> _Stated goal_
Count the lines in the records below that contain the string "pixels", and reply with that number alone.

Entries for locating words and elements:

** Start **

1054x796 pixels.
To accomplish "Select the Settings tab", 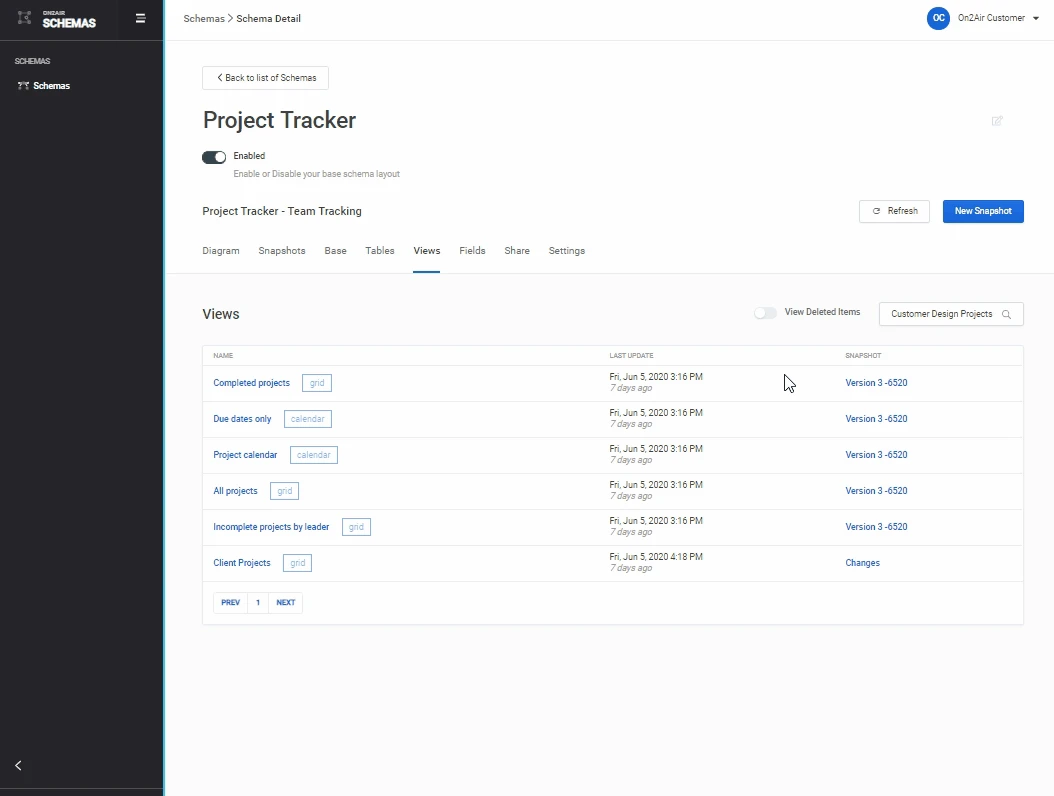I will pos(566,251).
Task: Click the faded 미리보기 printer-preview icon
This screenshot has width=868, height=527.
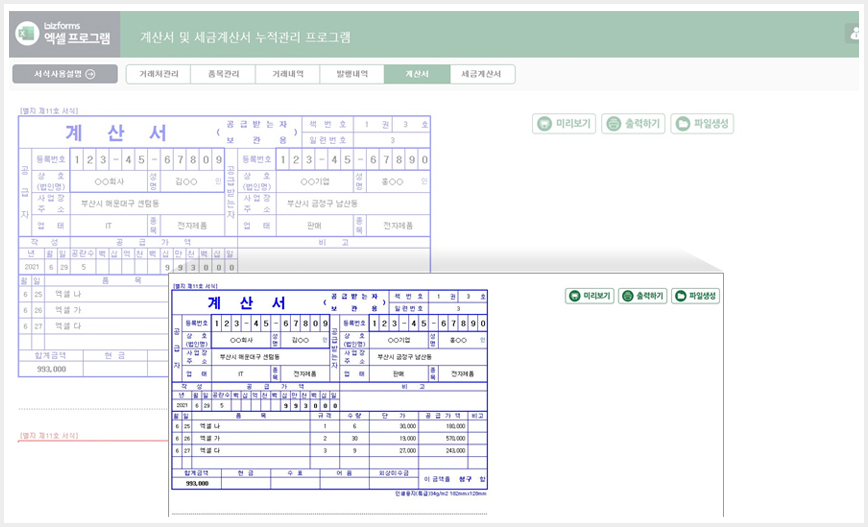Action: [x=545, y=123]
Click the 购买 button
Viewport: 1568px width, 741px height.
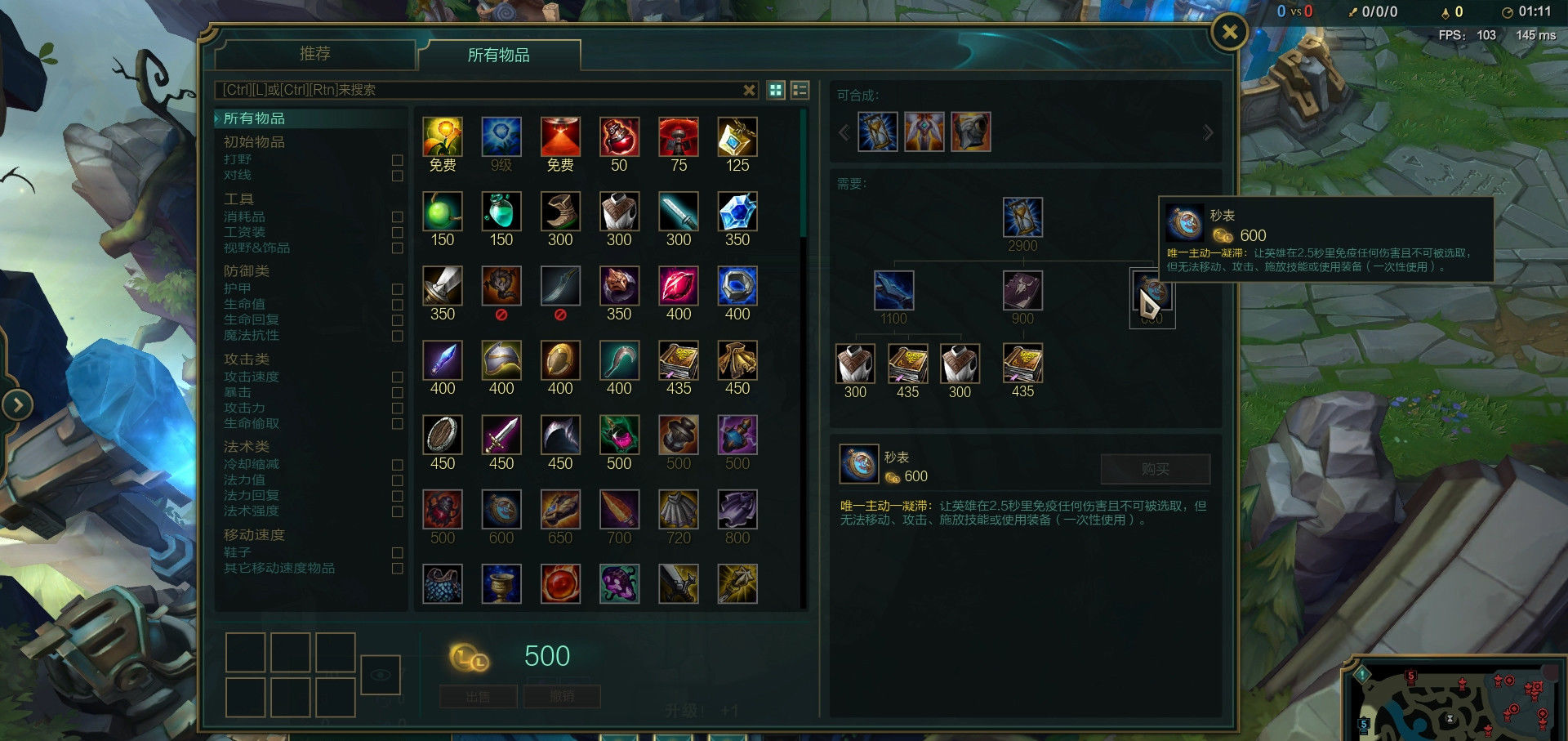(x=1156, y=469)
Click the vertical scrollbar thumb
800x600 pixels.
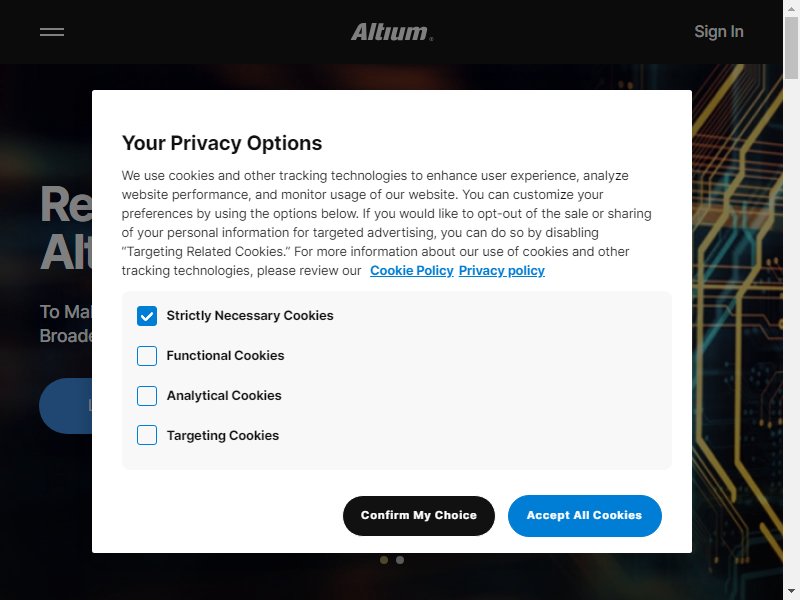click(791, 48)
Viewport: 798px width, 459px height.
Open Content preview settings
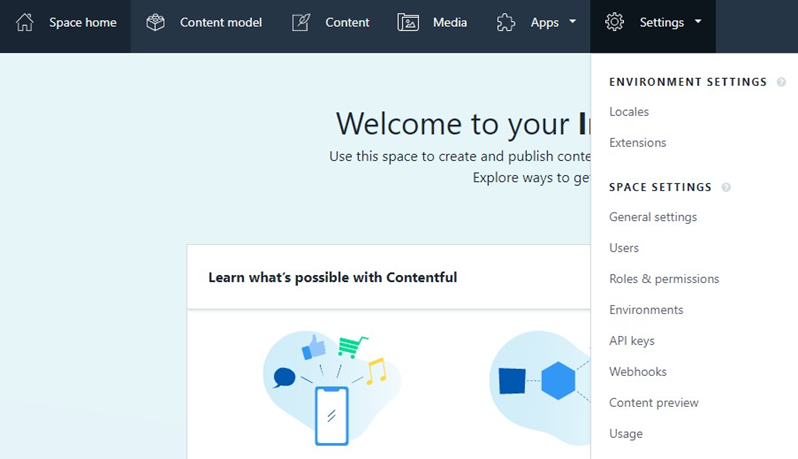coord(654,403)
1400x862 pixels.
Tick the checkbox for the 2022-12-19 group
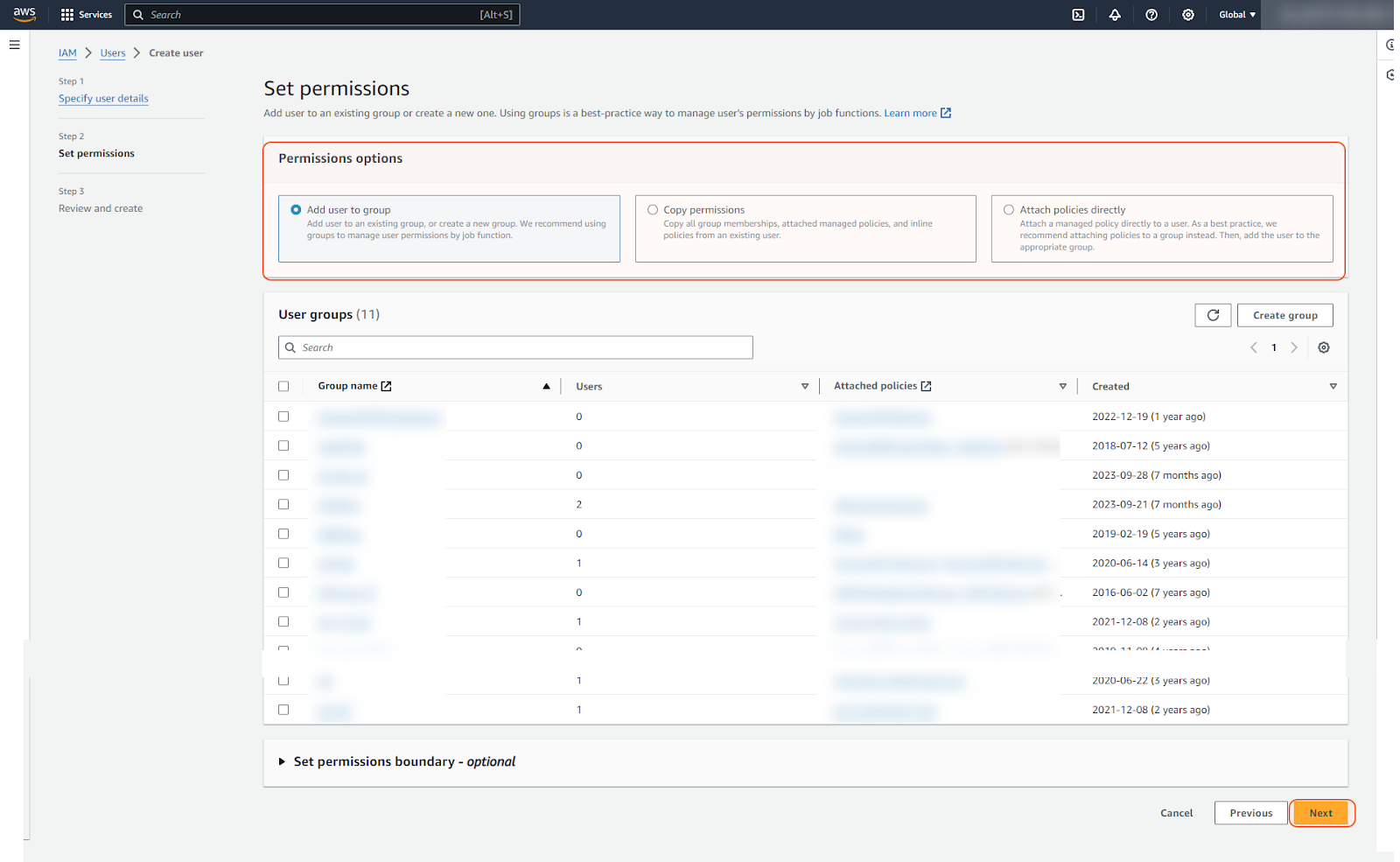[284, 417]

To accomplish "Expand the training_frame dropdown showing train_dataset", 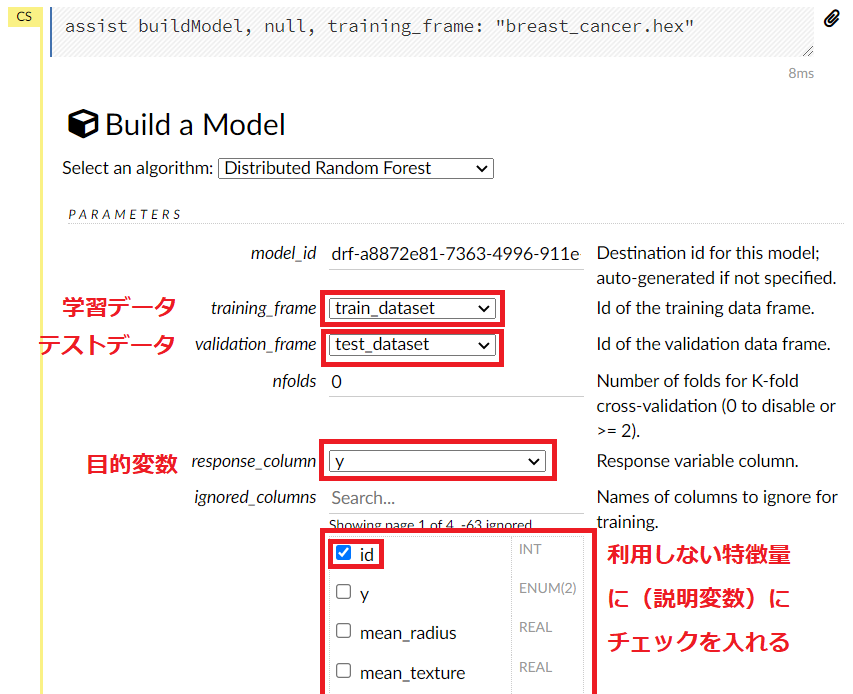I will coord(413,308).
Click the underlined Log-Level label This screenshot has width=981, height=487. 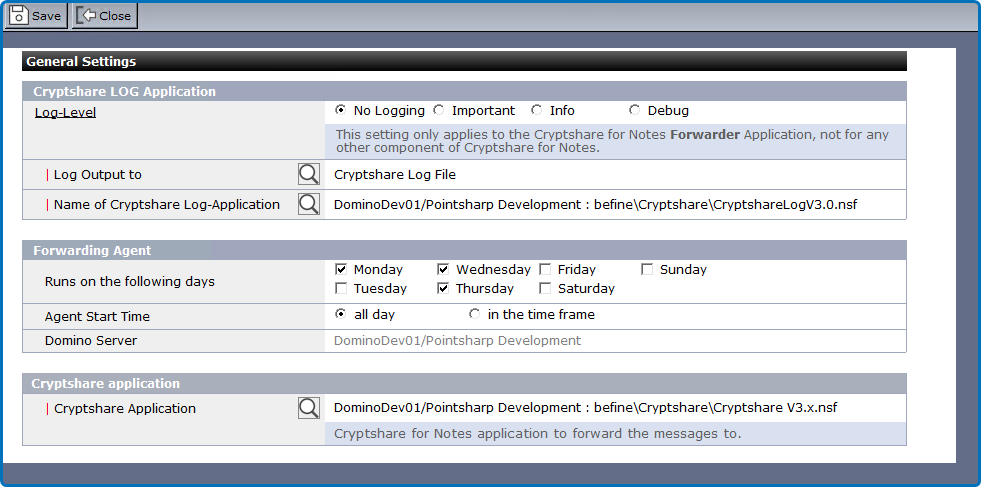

** End **

> _Exercise response_
3